Overt, extended authorial intrusion in narrative nonfiction can be irritating, not because it falls short of some perfect ideal of objectivity, but because, on the level of form, it’s redundant: A writer’s subjectivity will necessarily be communicated in a story no matter what, regardless of whether the writing is first-person. Katherine Boo absents herself from her narration in Behind the Beautiful Forevers and Adrian Nicole Leblanc does the same in Random Family, and yet their writerly talents, social-political sympathies, and reportorial coups scream out from every paragraph.

At the same time, there’s something to be said for writing and reporting that acknowledges, through devices like quote attribution and scene-setting, that someone actually wrote and reported it, and that a story is the result of numerous contingencies, constraints, conventions, and contradictions. I admire Chris Jones and Sean Flynn, to name two tremendously talented writers whose stories routinely abjure the first person for an omniscient P.O.V., and yet, reading their tick-tock accounts of, say, the escaped-wild-animal ordeal in Zanesville or the 2011 Norway massacre, I find myself alternately stunned and distracted, engrossed and irked by their virtuosic efforts to make these stories play like thrillers written, shot, and directed by God.

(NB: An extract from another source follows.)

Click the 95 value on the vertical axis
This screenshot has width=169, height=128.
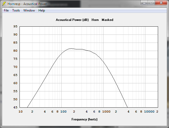point(15,26)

A tempting way to praise Baker’s Drake piece is to say that its true subject is not Drake but Baker. Several days after I read it, however, it occurred to me that the piece’s true subject—and a basic reason why many found it so enthralling—is actually movement. It’s a story, at bottom, about wanting to be somewhere, then charming, bluffing, or favor-calling your way in. Baker’s preferred term for this maneuvering, cribbed from the rap group Migos, is “finessing.” That Baker is black is crucial here, since black mobility in American culture—particularly, young black male mobility—is not only historically and symbolically fraught but literally policed, and is an inextricable theme in our contemporary debates around stop-and-frisk and the shootings of unarmed men: Trayvon Martin walked through a subdivision; Oscar Grant rolled on a BART train; Michael Brown strolled down “the middle of the street” with a friend; Tony Robinson was running “in traffic.” These politics are nowhere near as pronounced in Baker’s story as they are in, say, Browne’s Ferguson travelogue, and yet there is something quietly, breezily radical about a story in which a young black man freely moves where he pleases.

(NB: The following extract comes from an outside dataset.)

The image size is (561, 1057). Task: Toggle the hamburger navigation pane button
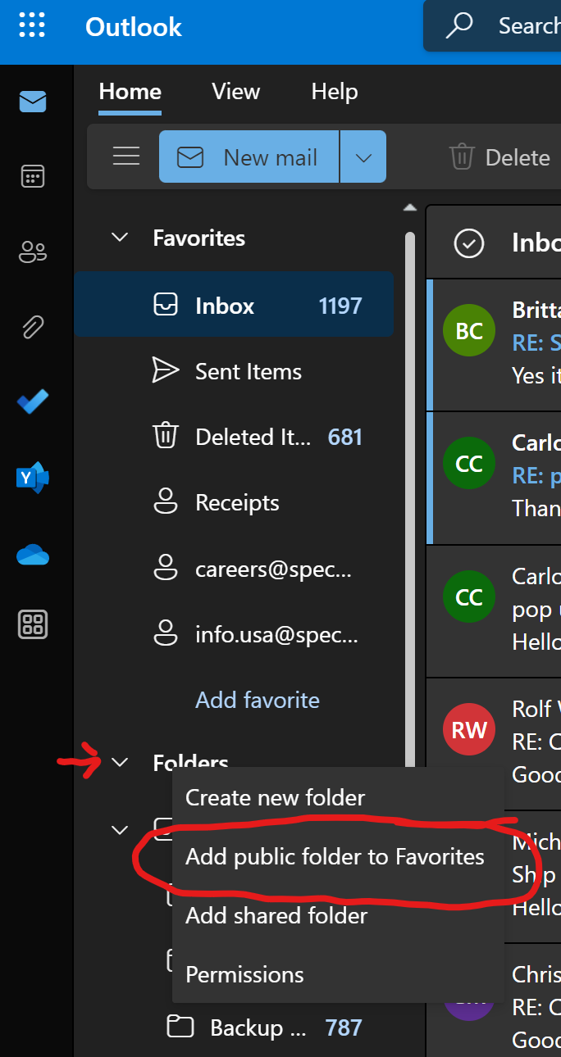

It’s fascinating to think about uses of the first-person in journalism, not in terms of rankly narcissistic trespasses, but in terms of power imbalances. According to research published in 2013 in the Journal of Language and Social Psychology, “people who often say ‘I’ are less powerful and less sure of themselves than those who limit their use of the word,” as a Wall Street Journal article summarized the findings. “There is a misconception,” James W. Pennebaker, the study’s co-author told the Journal, “that people who are confident, have power, have high-status tend to use ‘I’ more than people who are low status. That is completely wrong. The high-status person is looking out at the world and the low-status person is looking at himself.”

Too much me in a piece of journalism can be noxious, and as confession and micro-memoir have become ascendant in the social-media age it makes sense that journalism’s devotees and would-be defenders might regard first-person incursions with added suspicion. But even if success varies from piece to piece, there is an important sense in which first-person narration can explicitly mark the attempt of marginalized voices to assert their right to narrate—it can represent a means, in this light, for outsiders to butt their way into a conversation that has excluded them, and to declare, “My story matters, too. Listen to me.”